For invalidating a
A presumption of undue influence can result when a fiduciary relationship exists between the person making the will and a person who receives property by the terms of the will.A fiduciary relationship exists if these four factors are proven: (1) the existence of an attorney-client relationship or other fiduciary relationship between the decedent and the beneficiary such that the beneficiary is the dominant party, (2) that the decedent reposed trust and confidence in the beneficiary, (3) that the beneficiary prepared or procured the preparation of a will, and (4) that the beneficiary would receive a substantial benefit under the terms of the will.The courts strictly enforce the requirement of standing.A will may be invalidated because there was undue influence exerted on the person making the will.The attorney who prepared the will has an interest in defending the integrity of the will almost always testify that the will properly stated the wishes of the decedent.Certain evidence rules may prevent the admission of testimony regarding conversations between the deceased and persons making a claim that the will is invalid.

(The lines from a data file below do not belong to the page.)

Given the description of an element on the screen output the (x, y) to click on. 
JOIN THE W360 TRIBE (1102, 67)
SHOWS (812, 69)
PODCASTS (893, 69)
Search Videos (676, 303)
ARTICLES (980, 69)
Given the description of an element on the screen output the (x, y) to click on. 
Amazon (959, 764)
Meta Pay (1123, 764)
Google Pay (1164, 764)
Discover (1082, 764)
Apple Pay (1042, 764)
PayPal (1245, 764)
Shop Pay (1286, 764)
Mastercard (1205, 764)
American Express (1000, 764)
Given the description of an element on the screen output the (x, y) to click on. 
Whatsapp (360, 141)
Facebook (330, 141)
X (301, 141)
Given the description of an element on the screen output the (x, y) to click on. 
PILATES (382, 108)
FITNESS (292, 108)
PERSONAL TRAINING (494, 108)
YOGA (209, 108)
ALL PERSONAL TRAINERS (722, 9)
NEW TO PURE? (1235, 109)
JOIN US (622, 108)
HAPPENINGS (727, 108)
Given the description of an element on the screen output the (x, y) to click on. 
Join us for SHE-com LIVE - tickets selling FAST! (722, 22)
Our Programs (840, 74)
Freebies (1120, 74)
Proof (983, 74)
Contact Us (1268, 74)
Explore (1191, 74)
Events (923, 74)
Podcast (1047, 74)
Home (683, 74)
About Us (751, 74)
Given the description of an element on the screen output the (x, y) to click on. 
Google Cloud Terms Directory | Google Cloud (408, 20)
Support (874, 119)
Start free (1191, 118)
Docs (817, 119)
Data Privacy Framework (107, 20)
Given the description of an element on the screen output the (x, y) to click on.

Undue influence can be exerted by direct beneficiaries or by third parties, such as the spouse of a beneficiary.
Anyone contesting a will on grounds of lack of capacity has the burden of proving that the deceased was not of sound mind.
The proof must relate to a time at or near the signing of the will since the will may only be invalidated if it is proven that the person lacked testamentary capacity at the time the will was signed.
Persons who are infirm physically or suffer from dementia certainly can meet this standard, even though they are unable to think or function at a normal level.
Contesting the will can be difficult if there is not clear evidence of incapacity or undue influence.An emotionally invalidating environment is any situation involving other people in which they respond to your expressions of emotion inappropriately or inconsistently.